Bedingt zukunftsweisend

Die Finanzierungsempfehlungen der Kommission folgen einem beschränkten, im einzelnen kritikwürdigen Ansatz. Nicht nur dass die alte verkehrspolitische Doktrin, wonach der Staat für weiteres Verkehrswachstum, vor allem auf der Straße, eben eine wachsende Infrastruktur bereitzustellen hat, Pate gestanden hat und damit implizit allen Verkehrsvermeidungsüberlegungen eine Absage erteilt wird, nicht nur dass selbst Verlagerungsziele von der Straße auf die Schiene explizit als Illusion gewertet werden; auch allein unter dem Blickwinkel der Konkretisierung alternativer Finanzierungsinstrumente fällt die Bewertung nur bedingt positiv aus.

Perspektivisch in die richtige Richtung weist der Vorschlag, die Finanzierung der reinen Infrastrukturkosten schrittweise nutzungsabhängig zu gestalten. Zwar hat der Bundesverkehrsminister gleich bei der Entgegennahme des Berichts den vorgeschlagenen Einbezug des Autoverkehrs abgelehnt, schließlich sollen Autofahrer nicht weiter verunsichert werden. Klar ist jedoch: eine nutzungsbezogene Verkehrswegefinanzierung kann es nicht im Sinne einer Exklusivregelung nur für schwere Lkw geben. Es ist einfach richtig, die Nutzer der Verkehrsinfrastruktur, egal ob Lkw oder Pkw, entsprechend ihrer individuellen Nutzung zur Finanzierung der Verkehrsinfrastruktur heranzuziehen. Dies schafft Transparenz und stärkt das Kostenbewusstsein. Im Straßengüterverkehr ist es zugleich die einzige Möglichkeit, ausländische Speditionen an der Finanzierung der Wegekosten zu beteiligen und damit die Wettbewerbsnachteile inländischer Spediteure wenigstens zu reduzieren.

Was jedoch ist mit den Wettbewerbsverzerrungen im Verhältnis Schiene zu Straße? Im Schienenverkehr zahlen Unternehmen mit Trassenpreise von durchschnittlich 10 DM/km schon jetzt ein Nutzungsentgelt. Verglichen damit sind 0,25 DM/km für schwere Lkw wirklich nur ein kleiner Schritt.

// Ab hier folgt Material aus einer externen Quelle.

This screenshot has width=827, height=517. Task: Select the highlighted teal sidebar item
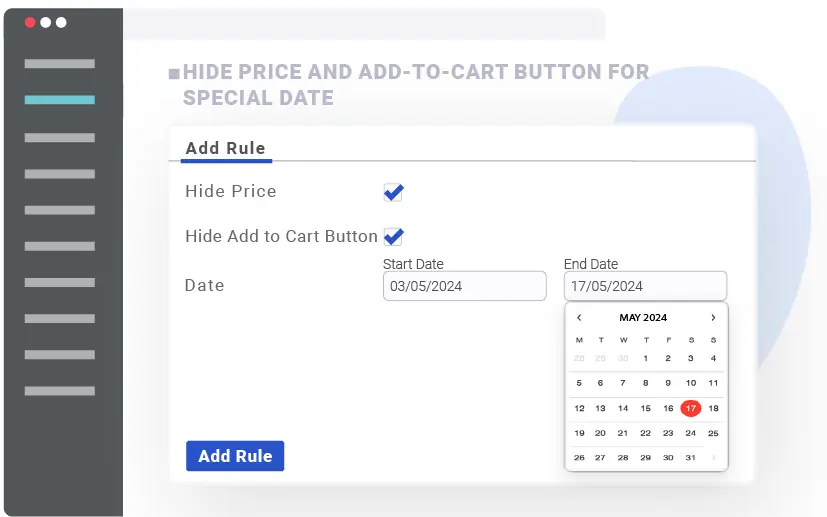pyautogui.click(x=60, y=100)
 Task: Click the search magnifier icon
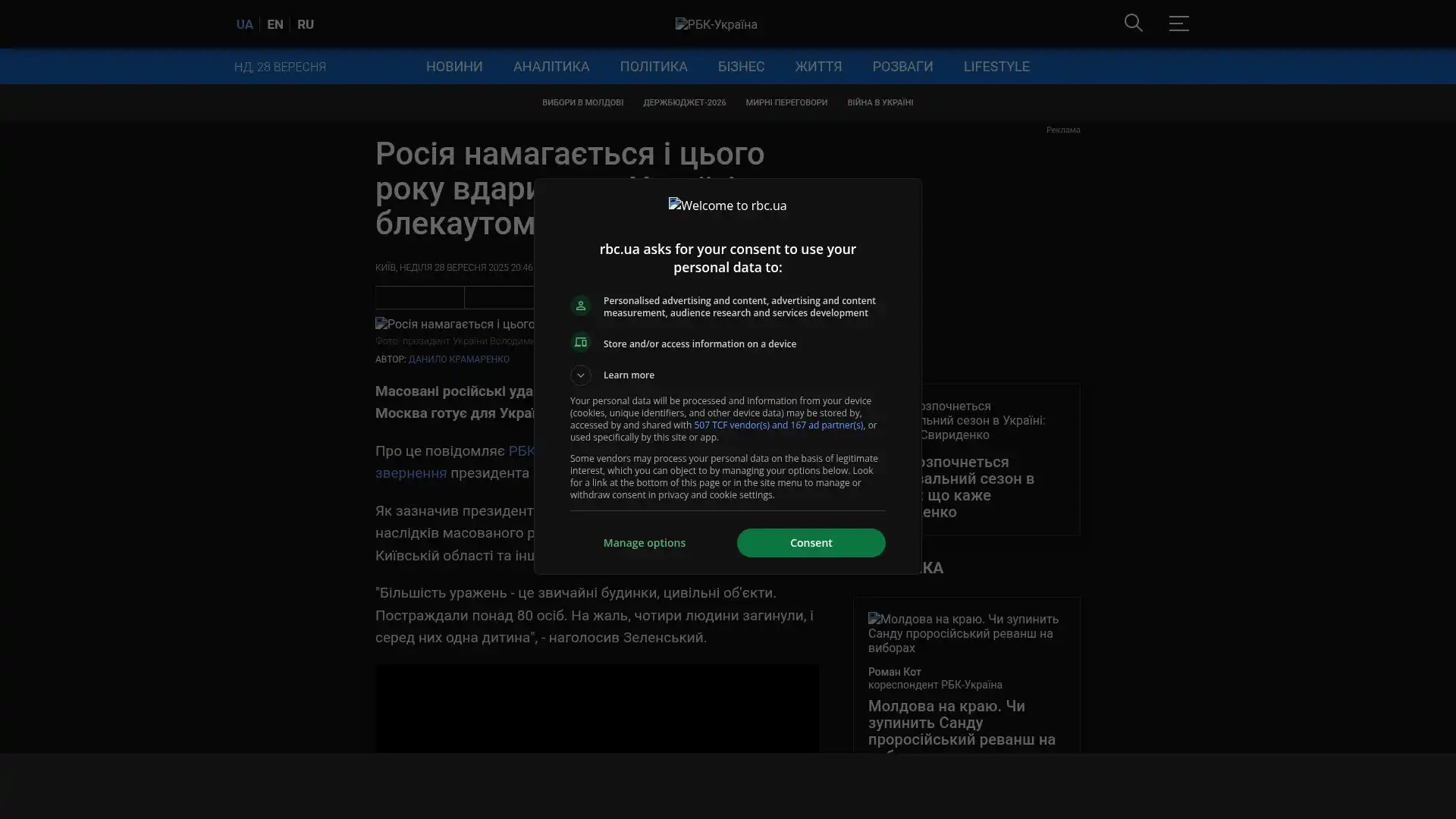1133,23
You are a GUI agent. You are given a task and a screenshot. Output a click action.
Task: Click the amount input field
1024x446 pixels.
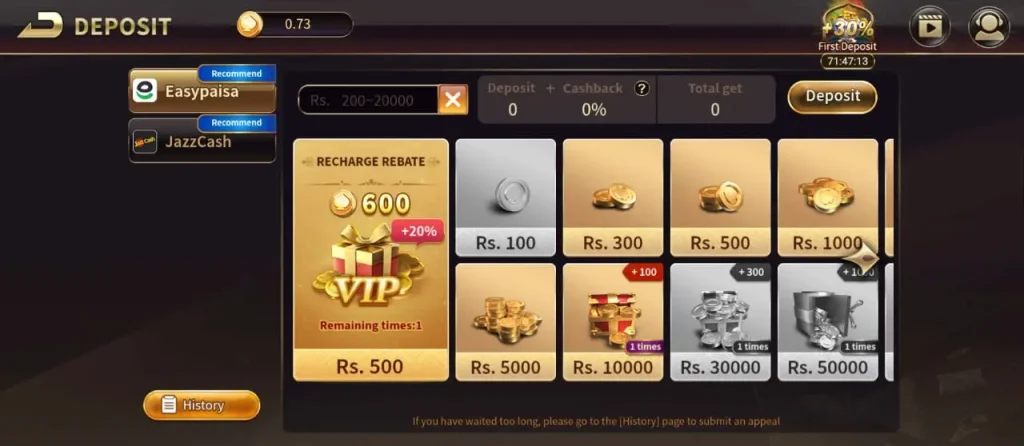368,100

Auch im Blick auf das Ausland, etwa die Schweiz, wo eine vielfach höhere Abgabe bereits ab 2001 greift, kann die vorgeschlagene Höhe bestenfalls als Einstieg gewertet werden. Ein Ausgleich der Wettbewerbsbenachteiligung der Schiene findet so nicht statt. Nur allzu gerechtfertigt wäre es deshalb, einen Teil des geschätzten Aufkommens von netto 4 Mrd. DM der Schiene zukommen zu lassen. In der Schweiz jedenfalls sind sogar zwei Drittel des Aufkommens für die weitere Ertüchtigung des Bahnsystems vorgesehen. (- Ob das Schienennetz in die DBAG integriert bleibt oder gemäß Kommissionsvorschlag herausgelöst wird, ist da im Vergleich fast sekundär. Die Herauslösung mag die ehrliche Antwort sein, löst die Finanzierungsprobleme jedoch nicht.)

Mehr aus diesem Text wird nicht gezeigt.